Mikulasik Tue, 11/05/2013 - 12:06

I have the same issue on 5550s, 5510s and 5520s that we have in production. Low CPU, moderate traffic, etc. I think it comes down to the NICs as they are old Intel NICs with 16kb of buffer. I found that I recieve no overruns on the 5550's addon card which makes me think it is these junky Intel NICs that Cisco uses or the PCI bus. We do have a 5515-X in production with no overruns, so maybe it is fixed on newer boxes since they use PCI-E rather than PCI for the NICs.

shayatin1 Tue, 11/05/2013 - 12:22

Yes this is the NIC buffer on the 55x0 models.

I’ve gone round and round with TAC, and gotten two of their CCIEs on the case (both of whom were super knowledgeable btw), and they have proven to me that this is simply a hardware shortcoming with these models.

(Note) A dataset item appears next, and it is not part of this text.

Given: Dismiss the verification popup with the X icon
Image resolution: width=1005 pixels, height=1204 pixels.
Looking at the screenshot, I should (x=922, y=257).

The 55x5-x models use a different NIC with a larger buffer, and should not have this issue.

Bummer for those of us with a bursty traffic profile.

We are moving to these new units Q1 2014.

Mikulasik Tue, 11/05/2013 - 14:47

It is pretty sad though, the traffic isn't really that burst for some of our sites and they still fail to hold up. I would recommend replacing any older ASA you have if you plan to do a internet upgrade above 50Mbit. The ASAs were made for a different traffic profile based off the internet that existed in 2005.